══ Exercise data
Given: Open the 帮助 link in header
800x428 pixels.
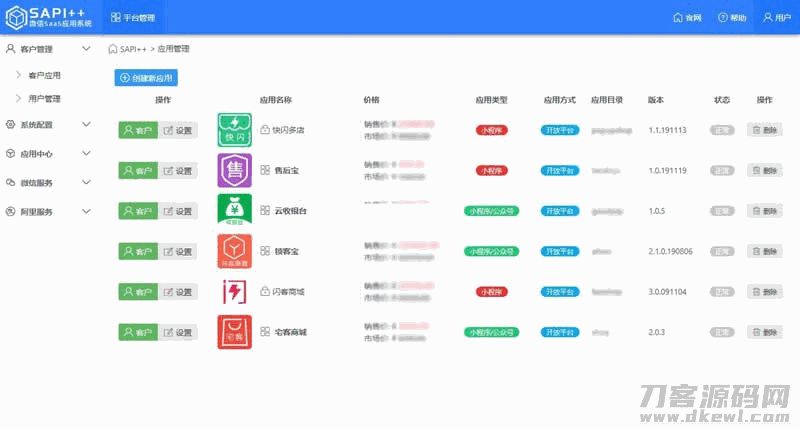Looking at the screenshot, I should click(732, 18).
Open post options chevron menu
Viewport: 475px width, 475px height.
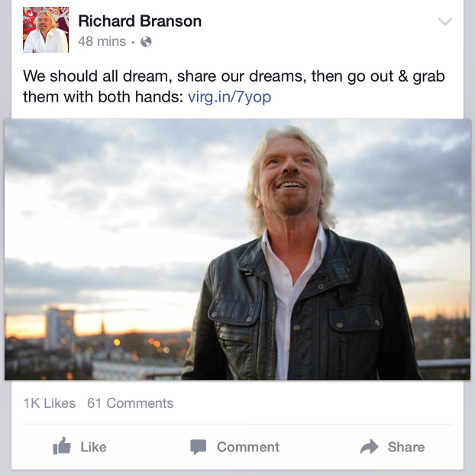(x=445, y=22)
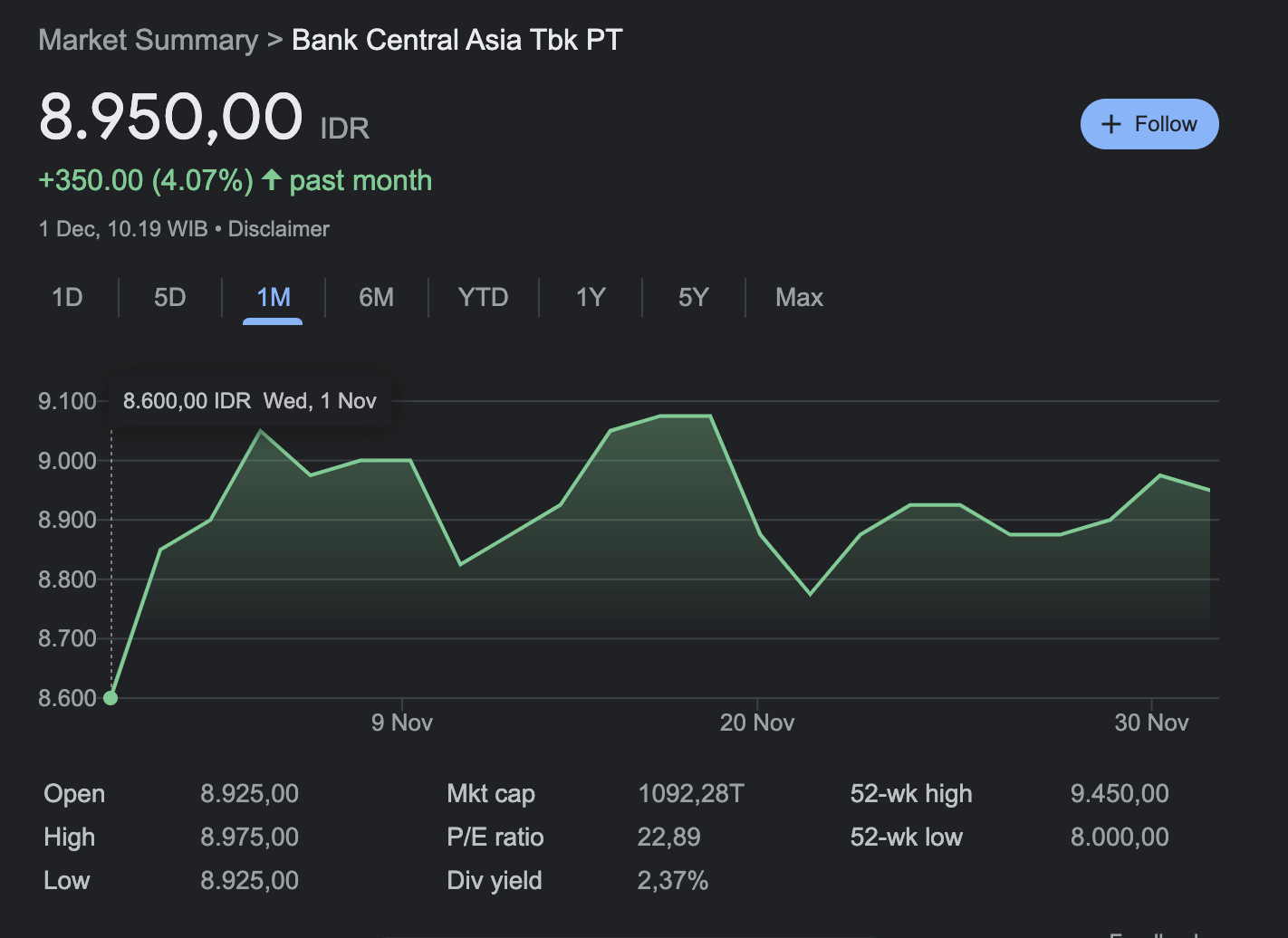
════
▶ [Exercise details]
Copy the records exactly, leaving out every picture.

▶ [Result]
Given: Open the 帮助 link in header
800x428 pixels.
Looking at the screenshot, I should click(732, 18).
Open post options chevron menu
Viewport: 475px width, 475px height.
(x=445, y=22)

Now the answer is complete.